Today, the elected official has not given up on meetings. “Now I take the phone number,” he explains. “When we go into the jungle, we take some precautions.”

This digital “jungle” is teeming with LGBT+ sites and applications that very often come up in cases of homophobic ambushes. The phenomenon is not new, but “today, it is increasingly violent,” insists Terrence Khatchadourian, general secretary of Stop Homophobie. “We are seeing more and more rapes, extortions and almost attempted murders.”

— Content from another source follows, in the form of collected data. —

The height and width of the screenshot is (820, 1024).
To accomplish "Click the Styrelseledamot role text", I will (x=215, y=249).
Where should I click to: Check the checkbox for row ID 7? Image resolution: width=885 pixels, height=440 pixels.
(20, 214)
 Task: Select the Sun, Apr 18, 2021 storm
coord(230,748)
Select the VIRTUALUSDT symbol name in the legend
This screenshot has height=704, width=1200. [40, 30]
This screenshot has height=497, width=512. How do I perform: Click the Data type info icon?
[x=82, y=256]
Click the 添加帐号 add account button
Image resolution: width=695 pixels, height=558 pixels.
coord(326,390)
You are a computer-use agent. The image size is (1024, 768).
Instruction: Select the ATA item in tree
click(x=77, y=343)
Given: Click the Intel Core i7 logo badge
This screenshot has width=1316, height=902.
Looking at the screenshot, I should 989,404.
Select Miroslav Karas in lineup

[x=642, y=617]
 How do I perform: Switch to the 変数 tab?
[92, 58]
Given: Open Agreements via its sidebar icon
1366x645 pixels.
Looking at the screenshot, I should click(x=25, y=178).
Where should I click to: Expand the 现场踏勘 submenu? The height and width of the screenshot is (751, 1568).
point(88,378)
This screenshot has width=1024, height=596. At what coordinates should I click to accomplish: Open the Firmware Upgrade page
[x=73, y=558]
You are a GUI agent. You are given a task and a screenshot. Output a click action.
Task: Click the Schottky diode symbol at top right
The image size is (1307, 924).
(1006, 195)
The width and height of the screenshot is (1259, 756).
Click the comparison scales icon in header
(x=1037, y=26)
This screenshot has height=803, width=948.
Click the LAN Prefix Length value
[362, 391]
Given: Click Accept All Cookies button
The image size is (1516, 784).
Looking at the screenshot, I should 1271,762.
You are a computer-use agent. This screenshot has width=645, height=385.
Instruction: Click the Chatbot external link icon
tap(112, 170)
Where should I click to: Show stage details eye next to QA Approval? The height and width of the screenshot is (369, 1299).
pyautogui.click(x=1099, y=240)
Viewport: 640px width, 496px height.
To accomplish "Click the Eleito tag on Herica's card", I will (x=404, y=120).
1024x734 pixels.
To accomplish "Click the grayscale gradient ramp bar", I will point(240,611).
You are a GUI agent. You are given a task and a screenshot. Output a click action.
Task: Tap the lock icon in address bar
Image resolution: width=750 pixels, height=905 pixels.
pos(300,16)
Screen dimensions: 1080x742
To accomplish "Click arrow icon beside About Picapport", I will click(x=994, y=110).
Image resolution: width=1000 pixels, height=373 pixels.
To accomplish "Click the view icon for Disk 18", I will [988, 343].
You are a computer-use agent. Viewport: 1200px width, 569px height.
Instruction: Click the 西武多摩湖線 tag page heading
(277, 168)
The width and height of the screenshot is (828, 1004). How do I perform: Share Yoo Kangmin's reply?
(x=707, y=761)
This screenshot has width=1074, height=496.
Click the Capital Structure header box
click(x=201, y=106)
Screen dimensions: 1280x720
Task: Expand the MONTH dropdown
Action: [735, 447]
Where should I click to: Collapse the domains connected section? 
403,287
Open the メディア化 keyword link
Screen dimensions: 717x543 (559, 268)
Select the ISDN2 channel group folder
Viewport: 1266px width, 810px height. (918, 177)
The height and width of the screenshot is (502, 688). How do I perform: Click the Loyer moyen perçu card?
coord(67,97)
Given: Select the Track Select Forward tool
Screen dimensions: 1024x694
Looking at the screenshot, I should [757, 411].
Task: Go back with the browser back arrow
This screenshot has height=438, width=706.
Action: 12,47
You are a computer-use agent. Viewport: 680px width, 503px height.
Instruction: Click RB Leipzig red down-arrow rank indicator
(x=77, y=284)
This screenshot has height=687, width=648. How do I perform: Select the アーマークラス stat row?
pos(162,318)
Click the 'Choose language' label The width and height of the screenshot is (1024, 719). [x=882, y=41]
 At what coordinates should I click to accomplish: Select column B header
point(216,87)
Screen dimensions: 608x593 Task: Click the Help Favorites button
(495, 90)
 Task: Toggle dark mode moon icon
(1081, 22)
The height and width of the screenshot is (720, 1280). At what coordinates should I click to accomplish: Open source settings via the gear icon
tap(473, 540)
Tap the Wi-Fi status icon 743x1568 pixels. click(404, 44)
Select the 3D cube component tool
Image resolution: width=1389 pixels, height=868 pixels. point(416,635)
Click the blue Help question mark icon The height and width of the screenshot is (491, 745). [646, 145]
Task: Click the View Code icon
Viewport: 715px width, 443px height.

“The ambush is easy to set up on the site Coco which is very widely diverted and not secure,” analyzed Jérôme Masegosa, president of the LGBT+ association Triangle Rose, based in Saint-Étienne, in a recent interview. He describes a vicious circle with this platform, due to the anonymity guaranteed to its users. “It is easier to access for victims who are not comfortable with their sexual orientation and the aggressors.”

Contacted by BFMTV.com, the platforms mentioned in this article did not respond to our requests. The associations are mobilizing their forces to obtain stricter regulations, or their closure. Coco is “a big, big problem for security, especially for minors,” said Jérôme Masegosa a few weeks ago.

On Tuesday June 25, the Paris prosecutor’s office finally announced the closure of Coco registered on the Channel Island of Guernsey and owned by a Bulgarian company. “The leaders of this mafia platform have been arrested,” Interior Minister Gérald Darmanin rejoiced on X (ex-Twitter).

While Sos homophobie welcomed a decision “that we have been asking for since 2023”, the association calls for vigilance: “The public authorities must fight against the development of similar sites.” A possible resurgence of the platform is already to be feared.